ZOBACZ WIDEO Zdradził problemy trójki liderów Unii. Niespodziewane kłopoty
- Też było mi przykro jeździć i przegrywać tak wysoko. Niestety, żeby dorównać najlepszym zespołom, potrzeba trochę czasu. Osobiście jestem zadowolony ze swojej postawy w tym spotkaniu. Nawet jeśli przegrywałem, to po walce. Szkoda, że wcześniej nie pokazaliśmy tego, co dzisiaj - dodał.
Ostrovia już w poprzedniej kolejce straciła nawet matematyczne szanse na utrzymanie w PGE Ekstralidze i wszystko wskazuje na to, że zakończy sezon z zerowym dorobkiem punktowym.
- Każdy musi usiąść i zadać sobie pytanie, czy mógł zrobić coś innego, a następnie wyciągnąć wnioski. Sezon się dla nas kończy i cóż, zrobiliśmy tyle, ile mogliśmy. Szkoda, że niektórym się to nie podobało, ale sportowo awansowaliśmy, i sportowo spadamy. Nic dodać, nic ująć - stwierdził.
Doświadczony zawodnik skomentował również swoją postawę w tegorocznych rozgrywkach, wskazując czego mu brakowało.
- Brakowało lepszej jazdy na własnym torze. Można przegrać, ale żeby to jakoś wyglądało. Wyjazdy zawsze są ciężkie, ale jakoś dawałem sobie rade, a u siebie nie było tak, jak powinno - ocenił.

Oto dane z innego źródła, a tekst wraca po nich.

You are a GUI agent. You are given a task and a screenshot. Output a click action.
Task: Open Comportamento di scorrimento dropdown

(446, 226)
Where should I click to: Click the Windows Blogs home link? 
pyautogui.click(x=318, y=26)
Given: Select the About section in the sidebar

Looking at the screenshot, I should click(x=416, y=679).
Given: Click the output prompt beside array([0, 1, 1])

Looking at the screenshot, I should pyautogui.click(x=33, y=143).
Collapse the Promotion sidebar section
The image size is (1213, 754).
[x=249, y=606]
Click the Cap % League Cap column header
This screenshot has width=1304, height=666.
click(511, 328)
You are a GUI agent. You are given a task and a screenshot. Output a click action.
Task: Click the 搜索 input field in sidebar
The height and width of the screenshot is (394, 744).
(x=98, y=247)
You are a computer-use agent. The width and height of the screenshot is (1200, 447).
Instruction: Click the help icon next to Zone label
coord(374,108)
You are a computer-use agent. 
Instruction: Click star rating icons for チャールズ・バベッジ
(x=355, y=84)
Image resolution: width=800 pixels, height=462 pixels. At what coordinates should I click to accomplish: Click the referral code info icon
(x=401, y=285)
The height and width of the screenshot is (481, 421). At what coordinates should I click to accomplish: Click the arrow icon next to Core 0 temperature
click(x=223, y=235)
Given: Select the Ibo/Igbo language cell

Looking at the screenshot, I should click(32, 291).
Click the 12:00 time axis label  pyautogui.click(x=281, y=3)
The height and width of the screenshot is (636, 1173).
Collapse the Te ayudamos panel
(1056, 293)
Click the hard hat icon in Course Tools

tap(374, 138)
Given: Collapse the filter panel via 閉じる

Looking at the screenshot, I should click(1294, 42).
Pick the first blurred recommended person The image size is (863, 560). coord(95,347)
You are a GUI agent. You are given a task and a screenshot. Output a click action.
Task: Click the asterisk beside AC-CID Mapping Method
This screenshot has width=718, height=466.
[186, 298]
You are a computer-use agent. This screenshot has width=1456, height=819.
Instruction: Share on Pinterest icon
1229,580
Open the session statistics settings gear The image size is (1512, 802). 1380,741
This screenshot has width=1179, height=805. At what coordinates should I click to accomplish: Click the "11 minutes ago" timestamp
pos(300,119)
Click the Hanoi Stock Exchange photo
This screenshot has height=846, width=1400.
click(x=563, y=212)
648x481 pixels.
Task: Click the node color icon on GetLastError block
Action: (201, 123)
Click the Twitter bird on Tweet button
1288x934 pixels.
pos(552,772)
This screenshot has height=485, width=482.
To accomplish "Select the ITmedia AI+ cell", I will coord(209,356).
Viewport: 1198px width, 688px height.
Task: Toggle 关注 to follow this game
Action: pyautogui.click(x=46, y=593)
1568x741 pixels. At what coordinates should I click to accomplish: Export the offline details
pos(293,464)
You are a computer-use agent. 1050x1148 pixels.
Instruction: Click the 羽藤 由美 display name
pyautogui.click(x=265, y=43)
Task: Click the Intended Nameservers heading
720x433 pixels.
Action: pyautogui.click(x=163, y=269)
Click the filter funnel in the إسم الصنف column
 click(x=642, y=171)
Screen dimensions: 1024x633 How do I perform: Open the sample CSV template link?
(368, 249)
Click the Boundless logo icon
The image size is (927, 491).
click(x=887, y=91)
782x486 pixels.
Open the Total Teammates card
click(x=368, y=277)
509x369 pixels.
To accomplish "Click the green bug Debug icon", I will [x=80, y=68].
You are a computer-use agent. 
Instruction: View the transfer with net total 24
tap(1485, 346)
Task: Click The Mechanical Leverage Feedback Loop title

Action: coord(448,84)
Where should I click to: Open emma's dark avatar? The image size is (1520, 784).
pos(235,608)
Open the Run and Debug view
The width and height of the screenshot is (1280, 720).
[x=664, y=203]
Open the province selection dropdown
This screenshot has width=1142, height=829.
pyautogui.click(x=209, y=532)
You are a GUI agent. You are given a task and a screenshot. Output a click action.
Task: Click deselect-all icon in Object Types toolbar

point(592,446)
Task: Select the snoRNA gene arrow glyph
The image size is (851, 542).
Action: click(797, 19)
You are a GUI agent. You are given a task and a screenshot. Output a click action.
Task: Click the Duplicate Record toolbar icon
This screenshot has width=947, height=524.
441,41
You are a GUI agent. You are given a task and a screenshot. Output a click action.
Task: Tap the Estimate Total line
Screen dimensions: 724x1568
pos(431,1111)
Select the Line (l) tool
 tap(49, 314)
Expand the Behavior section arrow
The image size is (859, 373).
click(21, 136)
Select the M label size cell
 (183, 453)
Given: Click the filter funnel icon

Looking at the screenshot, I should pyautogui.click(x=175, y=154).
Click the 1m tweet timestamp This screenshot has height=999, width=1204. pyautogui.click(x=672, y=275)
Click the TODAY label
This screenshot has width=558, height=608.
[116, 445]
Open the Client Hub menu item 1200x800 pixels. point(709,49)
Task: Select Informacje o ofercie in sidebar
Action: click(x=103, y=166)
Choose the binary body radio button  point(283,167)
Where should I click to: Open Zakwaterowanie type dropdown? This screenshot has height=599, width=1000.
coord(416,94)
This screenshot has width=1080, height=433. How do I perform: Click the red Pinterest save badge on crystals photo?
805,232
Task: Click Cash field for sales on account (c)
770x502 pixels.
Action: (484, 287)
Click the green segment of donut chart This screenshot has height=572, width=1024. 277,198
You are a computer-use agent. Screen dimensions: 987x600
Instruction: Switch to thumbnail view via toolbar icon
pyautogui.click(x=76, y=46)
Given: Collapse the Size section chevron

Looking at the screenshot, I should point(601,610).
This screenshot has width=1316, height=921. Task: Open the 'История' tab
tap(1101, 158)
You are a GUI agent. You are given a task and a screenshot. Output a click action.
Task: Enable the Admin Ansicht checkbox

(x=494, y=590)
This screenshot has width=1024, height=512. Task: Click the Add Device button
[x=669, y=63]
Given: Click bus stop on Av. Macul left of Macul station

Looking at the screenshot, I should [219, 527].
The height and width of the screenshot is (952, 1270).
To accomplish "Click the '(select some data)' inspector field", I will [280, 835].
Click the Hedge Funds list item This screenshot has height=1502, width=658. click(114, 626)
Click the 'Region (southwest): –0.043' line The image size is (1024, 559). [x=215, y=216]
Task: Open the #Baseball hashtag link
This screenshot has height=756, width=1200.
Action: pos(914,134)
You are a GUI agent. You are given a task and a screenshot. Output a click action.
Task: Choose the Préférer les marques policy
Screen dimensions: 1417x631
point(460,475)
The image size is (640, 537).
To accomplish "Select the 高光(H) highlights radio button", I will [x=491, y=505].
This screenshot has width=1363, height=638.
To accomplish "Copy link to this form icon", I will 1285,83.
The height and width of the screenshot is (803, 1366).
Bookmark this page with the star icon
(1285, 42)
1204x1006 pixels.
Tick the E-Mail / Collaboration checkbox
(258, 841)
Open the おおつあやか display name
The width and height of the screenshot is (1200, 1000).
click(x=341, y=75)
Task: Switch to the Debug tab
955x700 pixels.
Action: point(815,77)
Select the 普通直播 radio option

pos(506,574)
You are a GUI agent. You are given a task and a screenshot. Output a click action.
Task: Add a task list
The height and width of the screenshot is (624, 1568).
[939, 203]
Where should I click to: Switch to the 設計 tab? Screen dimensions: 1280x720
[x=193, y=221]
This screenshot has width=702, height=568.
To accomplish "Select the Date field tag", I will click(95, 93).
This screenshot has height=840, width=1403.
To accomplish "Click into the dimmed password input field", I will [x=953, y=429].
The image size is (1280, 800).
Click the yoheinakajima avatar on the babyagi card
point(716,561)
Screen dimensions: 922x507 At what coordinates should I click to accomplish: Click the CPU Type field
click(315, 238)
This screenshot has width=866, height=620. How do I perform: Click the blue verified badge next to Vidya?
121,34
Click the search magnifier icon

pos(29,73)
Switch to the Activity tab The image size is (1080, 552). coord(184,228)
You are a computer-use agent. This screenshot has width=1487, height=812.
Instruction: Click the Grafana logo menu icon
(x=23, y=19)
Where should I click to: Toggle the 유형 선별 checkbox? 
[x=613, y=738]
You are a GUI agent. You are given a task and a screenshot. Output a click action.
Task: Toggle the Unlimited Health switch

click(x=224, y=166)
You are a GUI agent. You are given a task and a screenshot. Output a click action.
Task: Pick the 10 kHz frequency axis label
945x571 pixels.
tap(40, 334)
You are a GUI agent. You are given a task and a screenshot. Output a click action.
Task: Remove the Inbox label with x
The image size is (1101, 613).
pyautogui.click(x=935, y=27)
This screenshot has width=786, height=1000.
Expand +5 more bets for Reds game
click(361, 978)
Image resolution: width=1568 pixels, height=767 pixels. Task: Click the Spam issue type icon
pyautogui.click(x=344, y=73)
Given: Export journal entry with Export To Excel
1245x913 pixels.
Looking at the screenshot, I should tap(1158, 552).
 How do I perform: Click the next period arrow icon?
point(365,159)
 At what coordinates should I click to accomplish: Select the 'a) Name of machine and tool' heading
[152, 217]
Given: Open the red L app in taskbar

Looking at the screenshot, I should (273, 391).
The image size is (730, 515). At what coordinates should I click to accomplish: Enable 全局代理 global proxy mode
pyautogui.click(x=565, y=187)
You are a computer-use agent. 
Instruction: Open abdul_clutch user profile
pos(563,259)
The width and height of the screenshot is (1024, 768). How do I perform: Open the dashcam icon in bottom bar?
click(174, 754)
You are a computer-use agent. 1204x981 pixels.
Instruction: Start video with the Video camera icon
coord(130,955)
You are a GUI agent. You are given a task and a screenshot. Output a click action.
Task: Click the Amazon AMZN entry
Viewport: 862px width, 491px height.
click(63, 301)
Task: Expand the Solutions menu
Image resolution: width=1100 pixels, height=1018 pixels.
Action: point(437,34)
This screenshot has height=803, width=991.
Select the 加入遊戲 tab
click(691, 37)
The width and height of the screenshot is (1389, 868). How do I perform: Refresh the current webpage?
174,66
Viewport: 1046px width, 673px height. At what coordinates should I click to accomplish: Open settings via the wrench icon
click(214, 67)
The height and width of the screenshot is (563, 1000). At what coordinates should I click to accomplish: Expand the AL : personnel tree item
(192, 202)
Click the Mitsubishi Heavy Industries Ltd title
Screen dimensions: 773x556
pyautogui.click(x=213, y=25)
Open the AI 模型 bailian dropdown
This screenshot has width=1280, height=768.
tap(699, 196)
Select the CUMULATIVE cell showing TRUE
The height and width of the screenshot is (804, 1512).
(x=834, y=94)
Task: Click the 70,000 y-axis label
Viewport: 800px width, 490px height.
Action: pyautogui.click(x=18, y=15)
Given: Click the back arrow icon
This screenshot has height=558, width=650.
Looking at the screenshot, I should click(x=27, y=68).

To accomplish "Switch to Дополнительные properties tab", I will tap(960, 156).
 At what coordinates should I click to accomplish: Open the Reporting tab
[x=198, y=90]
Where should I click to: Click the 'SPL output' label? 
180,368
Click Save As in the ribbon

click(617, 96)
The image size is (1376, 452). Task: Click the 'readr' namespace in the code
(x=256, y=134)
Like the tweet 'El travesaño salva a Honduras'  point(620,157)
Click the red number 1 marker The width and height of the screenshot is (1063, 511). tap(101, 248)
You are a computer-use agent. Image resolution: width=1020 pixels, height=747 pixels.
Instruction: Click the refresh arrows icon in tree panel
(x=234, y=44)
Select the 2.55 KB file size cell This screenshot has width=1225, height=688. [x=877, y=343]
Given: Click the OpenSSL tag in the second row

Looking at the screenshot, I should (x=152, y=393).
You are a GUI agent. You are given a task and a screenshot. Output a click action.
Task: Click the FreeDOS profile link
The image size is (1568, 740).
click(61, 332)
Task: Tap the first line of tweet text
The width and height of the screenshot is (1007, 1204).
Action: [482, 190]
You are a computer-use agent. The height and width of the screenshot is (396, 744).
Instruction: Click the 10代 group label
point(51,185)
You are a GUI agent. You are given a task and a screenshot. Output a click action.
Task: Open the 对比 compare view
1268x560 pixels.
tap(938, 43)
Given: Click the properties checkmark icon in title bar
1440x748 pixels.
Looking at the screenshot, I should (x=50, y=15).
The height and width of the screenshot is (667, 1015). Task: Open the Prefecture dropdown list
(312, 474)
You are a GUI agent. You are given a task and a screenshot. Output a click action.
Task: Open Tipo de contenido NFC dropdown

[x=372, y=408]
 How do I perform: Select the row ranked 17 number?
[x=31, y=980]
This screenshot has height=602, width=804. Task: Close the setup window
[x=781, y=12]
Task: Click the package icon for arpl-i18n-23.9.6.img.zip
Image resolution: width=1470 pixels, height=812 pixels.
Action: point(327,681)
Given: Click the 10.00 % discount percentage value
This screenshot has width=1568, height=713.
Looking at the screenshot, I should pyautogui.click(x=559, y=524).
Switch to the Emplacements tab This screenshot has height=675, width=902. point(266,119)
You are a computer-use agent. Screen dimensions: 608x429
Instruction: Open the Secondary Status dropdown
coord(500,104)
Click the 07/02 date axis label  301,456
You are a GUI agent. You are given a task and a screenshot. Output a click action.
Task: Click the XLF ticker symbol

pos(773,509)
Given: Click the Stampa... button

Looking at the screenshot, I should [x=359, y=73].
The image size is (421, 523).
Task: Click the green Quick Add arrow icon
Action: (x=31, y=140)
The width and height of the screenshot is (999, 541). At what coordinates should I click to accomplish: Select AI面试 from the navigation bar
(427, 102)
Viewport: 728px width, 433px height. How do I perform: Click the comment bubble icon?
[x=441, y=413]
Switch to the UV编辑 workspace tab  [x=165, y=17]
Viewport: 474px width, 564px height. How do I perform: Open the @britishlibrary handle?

Grzegorz Walasek zabrał również głos na temat swojej przyszłości. 45-latek przyznał, że chciałby zostać na najwyższym szczeblu rozgrywek.
- Chciałbym jeździć w PGE Ekstralidze i w niej zakończyć karierę. Zobaczymy, staram się jak mogę, nie pokazałem może w tym roku pełni swoich umiejętności, ale chyba jeszcze stać mnie na to, by zapunktować. Na tę chwilę nie wiem jednak, co się wydarzy - powiedział.
Z dobrej strony w piątkowy wieczór pokazał się Patryk Dudek. Zawodnik Apatora zdobył bowiem 14 punktów z 2 bonusami, ale sam ocenił, że był to dla niego bardzo trudny mecz.
- Mogę powiedzieć, że oprócz dwóch pierwszych, i dwóch ostatnich biegów było u mnie dużo nerwowości. Musieliśmy zmienić motocykl, na szczęście była to dobra decyzja, ale motaliśmy się z przełożeniami - stwierdził lider "Aniołów".
Torunianie byli w bardzo dobrych nastrojach po ostatnim meczu, w którym pokonali Moje Bermudy Stal Gorzów. W Ostrowie do końca nie mogli być jednak pewni zwycięstwa.
- Atmosfera w zespole jest stabilna. Jedziemy dalej po swoje, wiemy o co walczymy. Fajnie, że wszyscy w miarę równo punktowaliśmy, choć na pewno potrzeba więcej w play-offach, żeby wynik był lepszy - powiedział.
Na zakończenie Patryk Dudek został zapytany, co zadecydowało o tym, że postanowił zostać w Toruniu na kolejne dwa sezony. - Spokój - krótko odpowiedział. Prowadząca studio Anita Mazur dopytała, czy to go brakowało mu w Falubazie. - Tego nie powiedziałem - odparł.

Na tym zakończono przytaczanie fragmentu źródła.